Application will be made to the Listing Committee of the Stock Exchange for the approval of the listing of and permission to deal in the Shares (representing a maximum of 10% of the total number of Shares in issue as at the date of the Annual General Meeting approving the refreshing of the Scheme Mandate Limit) which may fall to be issued pursuant to the exercise of options under the Share Option Scheme and any other share option scheme(s) of the Company.
ANNUAL GENERAL MEETING
A notice convening the Annual General Meeting is set out on pages 12 to 15 of this circular at which resolutions will be proposed, inter alia, to approve the re-election of retiring Directors, the grant of the General Mandates and the refreshing of the Scheme Mandate Limit.
Pursuant to the Listing Rules, any vote of shareholders at a general meeting must be taken by poll. The Chairman of the Annual General Meeting will therefore put each of the resolutions to be proposed at the Annual General Meeting to be voted by way of a poll pursuant to bye-law 79 of the Bye-laws.
A form of proxy for use by the Shareholders at the Annual General Meeting is enclosed. If you do not intend to attend the meeting, you are requested to complete the form of proxy in accordance with the instructions printed thereon and return it to the principal place of business of the Company in Hong Kong at 30th Floor, Bank of America Tower, 12 Harcourt Road, Central, Hong Kong as soon as possible and in any event not less than 48 hours before the time appointed for holding of the Annual General Meeting or any adjournment thereof (as the case may be). Completion and return of the form of proxy will not preclude you from attending and voting in person at the meeting or any adjournment thereof should you so wish.
None of the Shareholders is required to abstain from voting at the Annual General Meeting pursuant to the Listing Rules.
5
LETTER FROM THE BOARD
RESPONSIBILITY STATEMENT
This circular includes particulars given in compliance with the Listing Rules for the purpose of giving information with regard to the Company. The Directors collectively and individually accept full responsibility for the accuracy of the information contained in this circular and confirm, having made all reasonable enquires, that to the best of their knowledge and belief there are no other facts the omission of which would make any statement herein misleading.
RECOMMENDATION
The Directors consider that the re-election of Directors, the grant of the General Mandates and the refreshing of the Scheme Mandate Limit are in the interests of the Company and the Shareholders as a whole and recommend the Shareholders to vote in favour of all resolutions to be proposed at the Annual General Meeting.

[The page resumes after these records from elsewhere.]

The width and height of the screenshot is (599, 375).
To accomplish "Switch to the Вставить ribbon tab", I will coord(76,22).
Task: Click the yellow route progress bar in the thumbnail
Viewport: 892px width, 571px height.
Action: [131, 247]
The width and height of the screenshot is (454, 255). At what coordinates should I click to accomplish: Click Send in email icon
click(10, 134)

Yours faithfully, On behalf of the Board ITC Corporation Limited Dr. Chan Kwok Keung, Charles Chairman
6
PARTICULARS OF RETIRING DIRECTORS STANDING FOR RE-ELECTION
APPENDIX I
The biographical and other details of the Directors standing for re-election at the Annual General Meeting are set out below:
Chan Kwok Keung, Charles , aged 54, is the Chairman of the Company. Dr. Chan holds an Honorary Degree of Doctor of Laws and a bachelor’s degree in civil engineering and has over 29 years’ international corporate management experience in the construction and property sectors as well as in strategic investments. He joined the Group in February 1997 and is responsible for its strategic planning. Dr. Chan is a non-executive director of PYI Corporation Limited (“PYI”) (498.HK). Dr. Chan was the chairman and executive director of Hanny Holdings Limited (“Hanny”) (275.HK) until September 2008. Save as disclosed herein, Dr. Chan did not hold any other directorship in public listed companies in the last three years preceding the Latest Practicable Date.

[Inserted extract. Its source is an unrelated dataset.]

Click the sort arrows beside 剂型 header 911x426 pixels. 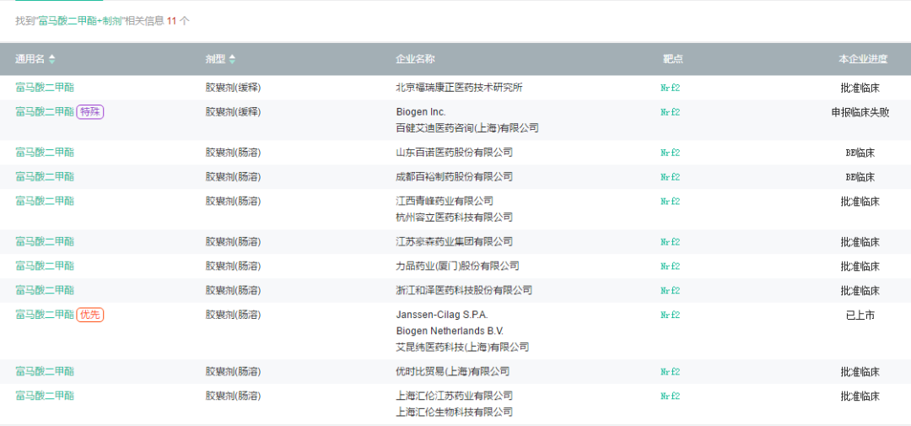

As at the Latest Practicable Date, Galaxyway, a wholly-owned subsidiary of Chinaview International Limited (“Chinaview”), held 202,678,125 Shares, representing approximately 26.89% of the existing Share Capital, and 162,142,503 units of Warrants with rights to subscribe for 8,107,125 Shares at the current subscription price of HK$1.466 per Share (subject to adjustments). Chinaview was wholly-owned by Dr. Chan and Dr. Chan is the sole director of Chinaview and Galaxyway. As at the Latest Practicable Date, Dr. Chan owned 31,588,330 Shares, representing approximately 4.19% of the existing Share Capital, and 25,270,667 units of Warrants with rights to subscribe for 1,263,533 Shares at the current subscription price of HK$1.466 per Share (subject to adjustments). Dr. Chan is the elder brother and the father of Mr. Chan Kwok Chuen, Augustine and Mr. Chan Yiu Lun, Alan, respectively, executive Directors. Save as aforesaid, Dr. Chan did not have any interest in Shares or underlying shares of the Company pursuant to Part XV of the SFO nor did he have any relationship with any director or senior management or substantial shareholder or controlling shareholder of the Company.
Dr. Chan has entered into a service contract with the Group that could be terminated by giving the other party three months’ advance notice. Dr. Chan is subject to retirement by rotation and re-election at least once every three years at the annual general meeting and in accordance with the Bye-laws. He will receive a director’s fee, currently being HK$10,000 per annum, determined by the Board or its delegated committee pursuant to the authority given by the Shareholders at the Company’s general meetings, a salary, currently being HK$270,000 per month, and a discretionary bonus which is based on the performance of the Group and of Dr. Chan, determined by the Board or its delegated committee with reference to the prevailing market conditions.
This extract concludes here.